Chicago fails to challenge Plaintiffs' allegations that Chicago is still the trustee on the original deed of trust. This is a crucial component of all of the claims against Chicago because the only way Chicago is alleged to be liable is as a trustee. Here, Plaintiffs present a plausible and uncontroverted theory that Chicago was not properly appointed by Chase because Chase was not a proper successor beneficiary. Plaintiffs allege that the individual signing the paperwork appointing Chase lacked the authority to do so. (AC ¶ 6.23.) The document appears to support this allegation, as it is signed by Vonnie McElligot as "Vice President" of MERS, even though she appears only to be an employee of Northwest, not MERS. Plaintiffs have thus presented a plausible claim that Chase was not properly appointed as successor beneficiary and lacked authority to replace Chicago as trustee with Northwest. It thus appears plausible that Chicago was still the proper trustee at the time of the foreclosure sale and may have owed a duty of good faith to Plaintiffs.

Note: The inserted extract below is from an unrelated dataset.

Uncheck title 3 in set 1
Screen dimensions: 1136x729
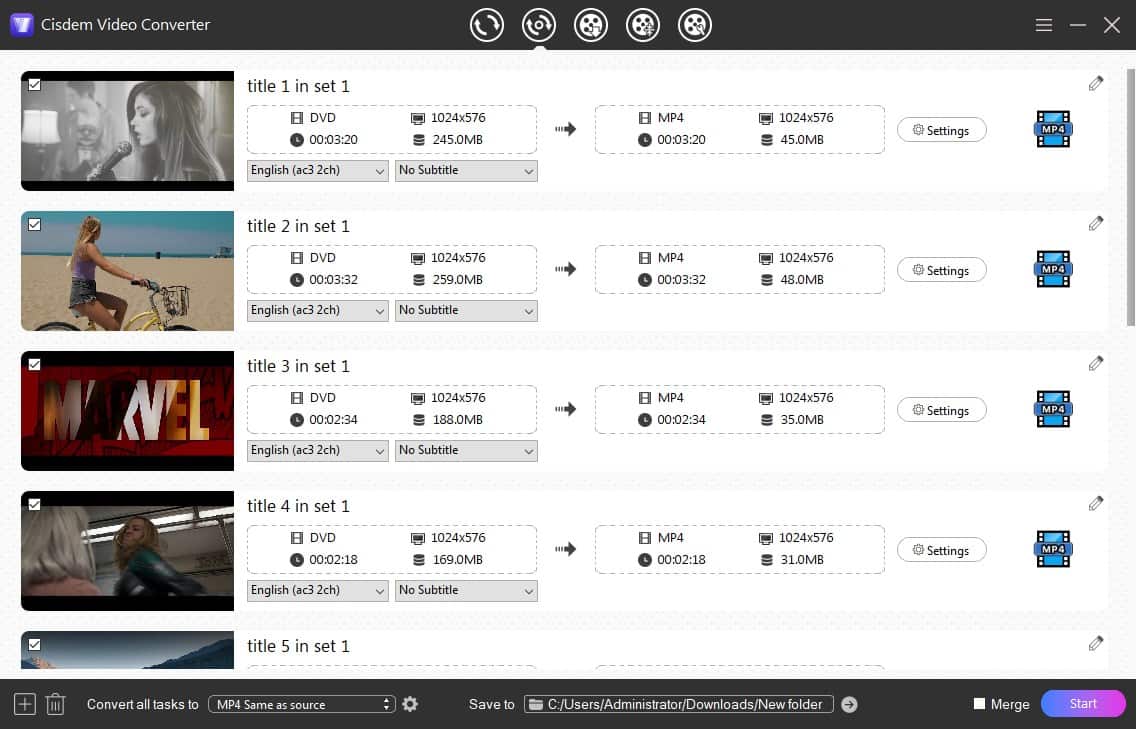coord(35,364)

Plaintiffs propose an untenable and expansive view of the duty of good faith of the trustee to a deed of trust. Plaintiffs suggest the duty of good faith required Chicago to undertake a separate investigation as to whether the signatures on the papers appointing Chase and Northwest as successor beneficiary and trustee, respectively, were valid or forgeries. While there is no binding authority discussing the scope of the statutory duty of good faith, Plaintiffs' view is unreasonable. Plaintiffs argue that a proper starting point is the implied duty of good faith in every contract, which obligates the parties to cooperate with each other so that each may obtain the full benefit of performance. See Badgett v. Sec. State Bank, 116 Wn.2d 563, 569 (1991). This, however, does not support the imposing an affirmative duty of investigation on Chicago. Plaintiffs also cite a case from this District where the Court found a possible breach of the duty of good faith where the trustee performing the foreclosure sale was not properly appointed as trustee. Bain v. OneWest Bank, F.S.B., No. C09-149-JCC, 2011 WL 917385, at *6 (W.D. Wash. Mar. 15, 2011). This case has little relevance, as Chicago is not alleged to have engaged in or caused the foreclosure proceedings. Plaintiffs also argue that a trustee breaches its duty when it is indifferent or dismissive of its duty of good faith. (Dkt. No. 31 at 6 (citing Edmonson v. Popchoi, 172 Wn.2d 272 (2011)).) The Court agrees that the trustee cannot be indifferent to its duty. Yet, even if the Court construes the Deed of Trust Act in Plaintiffs' favor it is too great a stretch to impose a duty of investigation into possible fraud on the original trustee. See Udall v. T.D. Escrow Servs., Inc., 159 Wn.2d 903, 915-16 (2007) (requiring the Act to be construed in the borrower's favor). A trustee surely has a duty to ensure that its replacement is proper, but not to second guess otherwise valid assignment documents. As related to this case, the Court finds that the duty of good faith extends only to ensuring that there are no obvious or known defects in the documents replacing the trustee. Plaintiffs would have every trustee conduct a secondary investigation into the papers filed by the beneficiary, which is simply too great a demand.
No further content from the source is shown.